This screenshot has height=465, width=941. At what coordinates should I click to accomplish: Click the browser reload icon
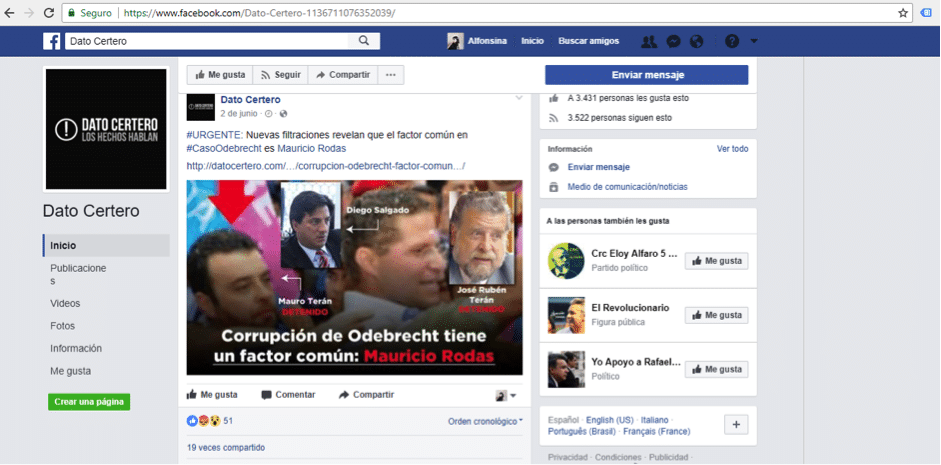pos(47,13)
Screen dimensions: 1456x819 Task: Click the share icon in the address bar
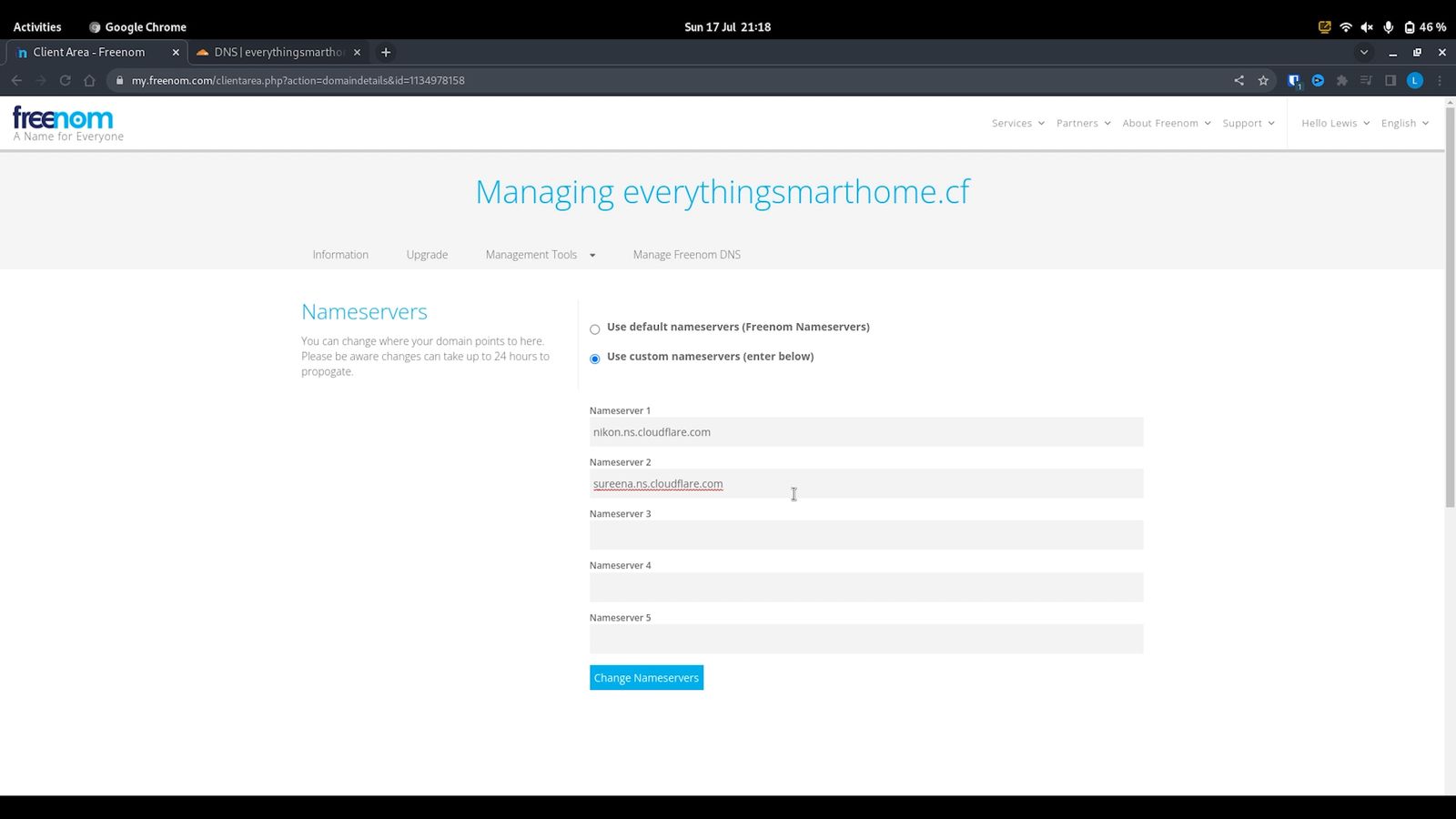coord(1239,80)
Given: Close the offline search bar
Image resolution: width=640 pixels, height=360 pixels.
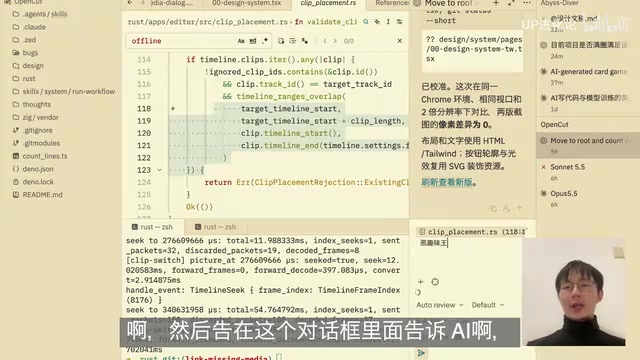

+ + + + + + +

**WHAT THE TASK ASKS:** Can you retype all of the material above word for word, leaving the pictures out?

**CORRECT ANSWER:**
This screenshot has height=465, width=941. At what coordinates should I click to accomplish: Click the browser reload icon
pos(47,13)
Screen dimensions: 1456x819 Task: Click the share icon in the address bar
coord(1239,80)
Given: Close the offline search bar
Image resolution: width=640 pixels, height=360 pixels.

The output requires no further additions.